What you need to do: Line by line, copy the material below exactly.

Materials provided:
-------
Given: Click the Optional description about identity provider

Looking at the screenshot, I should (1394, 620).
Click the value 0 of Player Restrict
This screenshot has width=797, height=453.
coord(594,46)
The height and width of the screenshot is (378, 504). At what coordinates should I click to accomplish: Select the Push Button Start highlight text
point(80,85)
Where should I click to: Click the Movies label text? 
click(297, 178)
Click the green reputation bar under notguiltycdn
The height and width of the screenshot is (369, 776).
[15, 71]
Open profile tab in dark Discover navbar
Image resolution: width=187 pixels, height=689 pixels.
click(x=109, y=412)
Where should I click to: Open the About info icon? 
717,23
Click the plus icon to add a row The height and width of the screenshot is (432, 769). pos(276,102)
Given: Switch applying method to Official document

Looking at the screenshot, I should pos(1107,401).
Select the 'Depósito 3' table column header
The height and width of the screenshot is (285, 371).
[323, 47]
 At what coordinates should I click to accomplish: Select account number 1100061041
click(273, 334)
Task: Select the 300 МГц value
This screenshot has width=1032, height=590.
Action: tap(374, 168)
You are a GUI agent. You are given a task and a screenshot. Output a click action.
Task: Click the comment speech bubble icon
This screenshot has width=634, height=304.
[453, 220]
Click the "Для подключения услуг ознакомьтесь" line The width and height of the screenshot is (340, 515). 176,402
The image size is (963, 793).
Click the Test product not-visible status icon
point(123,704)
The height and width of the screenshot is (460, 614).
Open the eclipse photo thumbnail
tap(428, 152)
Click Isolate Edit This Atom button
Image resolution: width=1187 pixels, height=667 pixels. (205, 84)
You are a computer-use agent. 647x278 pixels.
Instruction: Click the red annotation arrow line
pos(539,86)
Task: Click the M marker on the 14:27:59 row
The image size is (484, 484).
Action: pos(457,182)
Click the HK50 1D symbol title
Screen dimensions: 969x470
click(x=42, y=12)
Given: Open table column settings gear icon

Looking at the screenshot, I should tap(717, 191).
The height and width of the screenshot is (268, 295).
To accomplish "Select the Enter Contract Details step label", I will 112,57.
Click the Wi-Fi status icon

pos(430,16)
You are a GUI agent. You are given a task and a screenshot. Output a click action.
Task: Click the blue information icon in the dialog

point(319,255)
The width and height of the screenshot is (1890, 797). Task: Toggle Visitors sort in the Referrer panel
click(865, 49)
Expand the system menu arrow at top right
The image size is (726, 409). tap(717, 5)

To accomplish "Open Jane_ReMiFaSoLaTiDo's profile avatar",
-------
Your solution:
Given: Click the Optional description about identity provider

Looking at the screenshot, I should (1394, 620).
Click the value 0 of Player Restrict
This screenshot has width=797, height=453.
coord(594,46)
The height and width of the screenshot is (378, 504). At what coordinates should I click to accomplish: Select the Push Button Start highlight text
point(80,85)
Where should I click to: Click the Movies label text? 
click(297, 178)
Click the green reputation bar under notguiltycdn
The height and width of the screenshot is (369, 776).
[15, 71]
Open profile tab in dark Discover navbar
Image resolution: width=187 pixels, height=689 pixels.
click(x=109, y=412)
Where should I click to: Open the About info icon? 
717,23
Click the plus icon to add a row The height and width of the screenshot is (432, 769). pos(276,102)
Given: Switch applying method to Official document

Looking at the screenshot, I should pos(1107,401).
Select the 'Depósito 3' table column header
The height and width of the screenshot is (285, 371).
[323, 47]
 At what coordinates should I click to accomplish: Select account number 1100061041
click(273, 334)
Task: Select the 300 МГц value
This screenshot has width=1032, height=590.
Action: tap(374, 168)
You are a GUI agent. You are given a task and a screenshot. Output a click action.
Task: Click the comment speech bubble icon
This screenshot has width=634, height=304.
[453, 220]
Click the "Для подключения услуг ознакомьтесь" line The width and height of the screenshot is (340, 515). 176,402
The image size is (963, 793).
Click the Test product not-visible status icon
point(123,704)
The height and width of the screenshot is (460, 614).
Open the eclipse photo thumbnail
tap(428, 152)
Click Isolate Edit This Atom button
Image resolution: width=1187 pixels, height=667 pixels. (205, 84)
You are a computer-use agent. 647x278 pixels.
Instruction: Click the red annotation arrow line
pos(539,86)
Task: Click the M marker on the 14:27:59 row
The image size is (484, 484).
Action: pos(457,182)
Click the HK50 1D symbol title
Screen dimensions: 969x470
click(x=42, y=12)
Given: Open table column settings gear icon

Looking at the screenshot, I should tap(717, 191).
The height and width of the screenshot is (268, 295).
To accomplish "Select the Enter Contract Details step label", I will 112,57.
Click the Wi-Fi status icon

pos(430,16)
You are a GUI agent. You are given a task and a screenshot. Output a click action.
Task: Click the blue information icon in the dialog

point(319,255)
The width and height of the screenshot is (1890, 797). Task: Toggle Visitors sort in the Referrer panel
click(865, 49)
Expand the system menu arrow at top right
The image size is (726, 409). tap(717, 5)

To accomplish "Open Jane_ReMiFaSoLaTiDo's profile avatar",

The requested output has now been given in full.